What do the config files look like?

The files we're using are autogenerated using CMake Relocatable Packages. There have been times that we've hand crafted similar file sets when we wanted more than CMake's basic files, but the core usage is the same. I've seen 3rd party libraries use both scenarios.

The CMake documentation for this is a pretty quick read.

The section Creating Relocatable Packages under their Importing and Exporting Guide is the basis for how we generate most of our packages.

I've created a simple example github repository for this conan-cmake-relocatable-package.

Disclaimer: I am comfortable with CMake, and really new to conan. I've taken some short cuts to get this simple example working as easily as possible.

The example defines a library that provides a function simple().

The simple() function prints the following for a Debug build

This is DEBUG mode

and

This is NOT-DEBUG mode.

otherwise.

These are the steps to view the auto generated relocatable CMake Package files

These commands are done on a Windows machine with VS2022 installed and I'm using git bash because I prefer the Linux CLI.
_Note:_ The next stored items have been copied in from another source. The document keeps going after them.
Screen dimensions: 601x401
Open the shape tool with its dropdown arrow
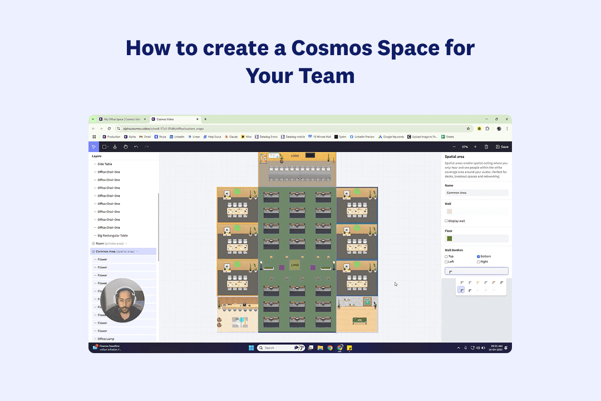tap(105, 146)
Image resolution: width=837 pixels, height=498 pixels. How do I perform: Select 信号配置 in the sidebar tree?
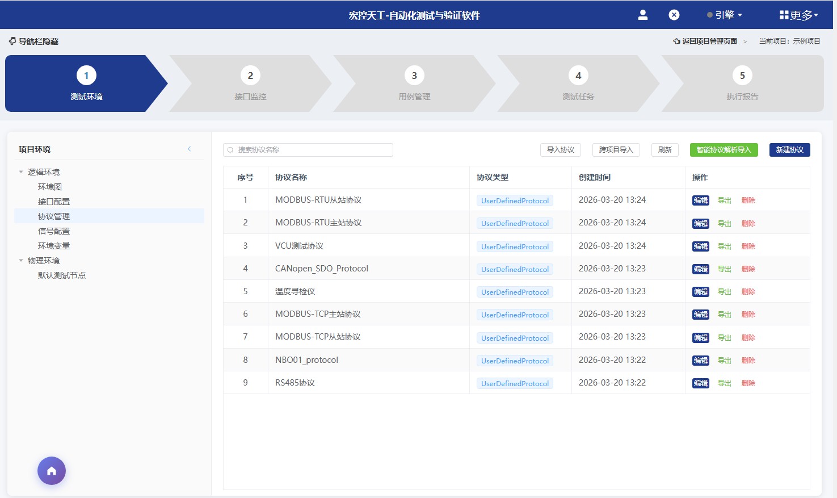[54, 231]
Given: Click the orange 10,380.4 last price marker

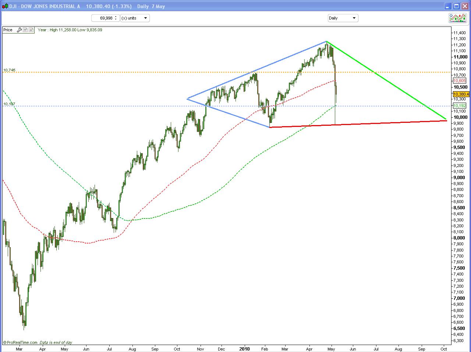Looking at the screenshot, I should 460,94.

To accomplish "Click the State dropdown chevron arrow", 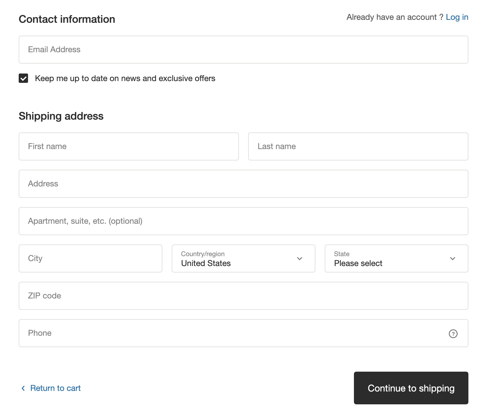I will pos(452,258).
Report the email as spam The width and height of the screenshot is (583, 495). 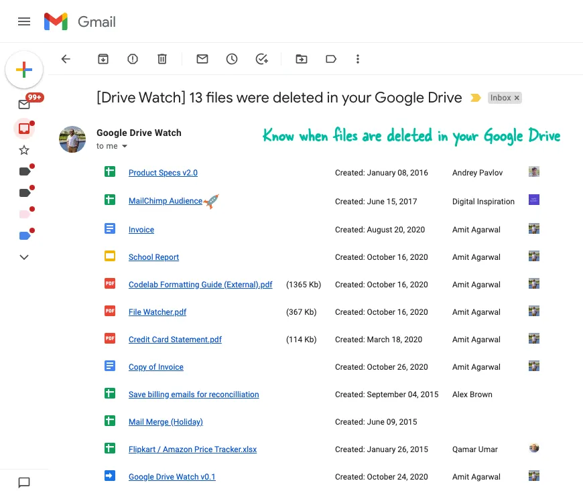pos(133,59)
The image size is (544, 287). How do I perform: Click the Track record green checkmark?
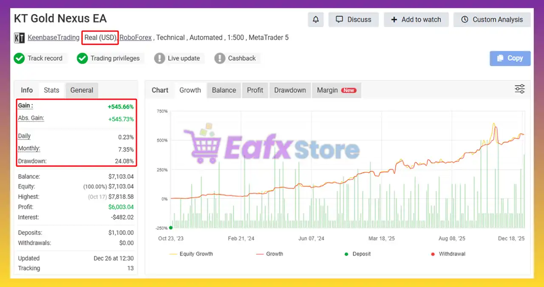(x=19, y=58)
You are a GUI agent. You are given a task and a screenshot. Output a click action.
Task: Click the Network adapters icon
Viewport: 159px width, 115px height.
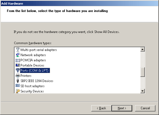click(18, 55)
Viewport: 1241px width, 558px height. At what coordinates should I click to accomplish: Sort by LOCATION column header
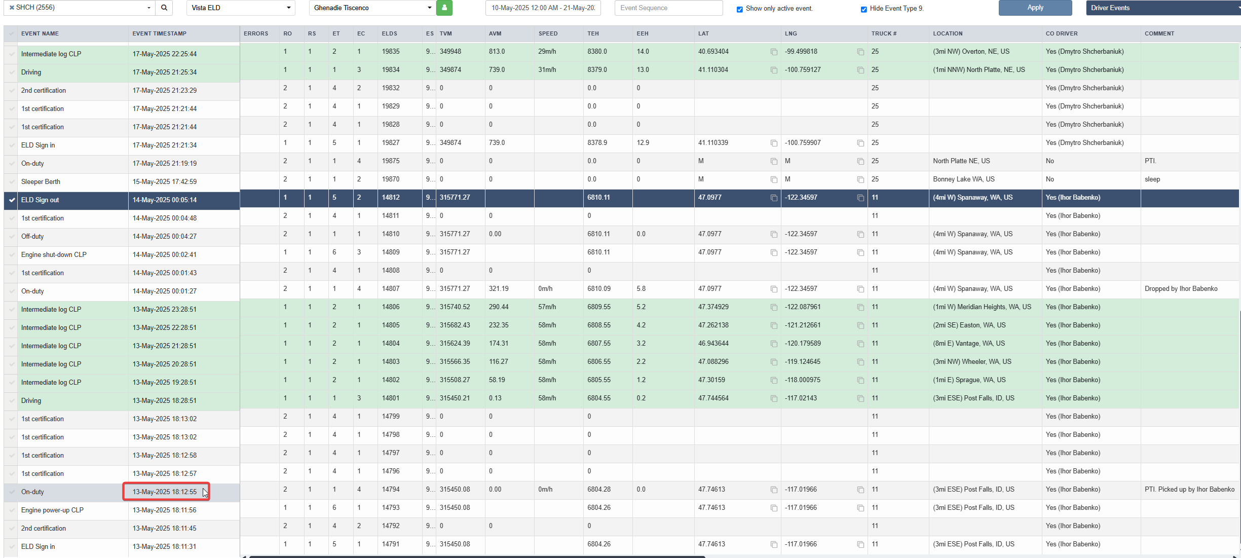pos(948,33)
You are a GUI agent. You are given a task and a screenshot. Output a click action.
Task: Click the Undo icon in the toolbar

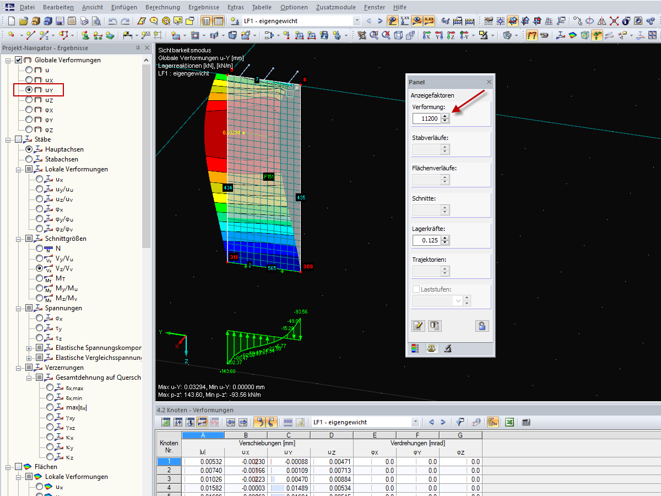click(x=112, y=20)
# Ensure the workspace is clean
git clean -xfd .


# Use cmake to generate the 64 bit VS2022 VS compile files
cmake . -B build -G "Visual Studio 17 2022" -A x64


# build the release binaries
cmake --build build --config Release


# build the debug binaries
cmake --build build --config Debug


# install the release binaries + cmake files to my local INSTALL
# folder
cmake --install build --prefix "${PWD}/INSTALL" --config Release

# install the debug binaries + cmake files to my local INSTALL
# folder
cmake --install build --prefix "${PWD}/INSTALL" --config Debug

I've also wrapped all of this in conan. You may have lots of WTF did you do that for moments. Remember, I'm just starting with conan.

After doing the above you can test this using the conan test_pkg using

conan export-pkg . -s build_type=Release
conan export-pkg . -s build_type=Debug

RochaStratovan avatar Feb 08 '24 19:02 RochaStratovan

TL;DR No, not officially

This isn't officially possible, but the method describe above could be done but it breaks conan rules since a conan package typically only has one binary configuration in it.
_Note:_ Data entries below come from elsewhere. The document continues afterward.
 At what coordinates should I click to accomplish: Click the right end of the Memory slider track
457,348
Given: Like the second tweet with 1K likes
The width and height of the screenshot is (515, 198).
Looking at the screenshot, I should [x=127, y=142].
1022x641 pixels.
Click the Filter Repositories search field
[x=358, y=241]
RochaStratovan avatar Mar 15 '24 20:03 RochaStratovan

Thanks for following up @RochaStratovan and sorry I didn't respond back then.

Yes, Conan might support multiple configurations inside a package, but most build-system integrations are designed to handle 1 configuration, so doing that might require quite some effort replacing or customizing different parts of the toolchains and build system integrations.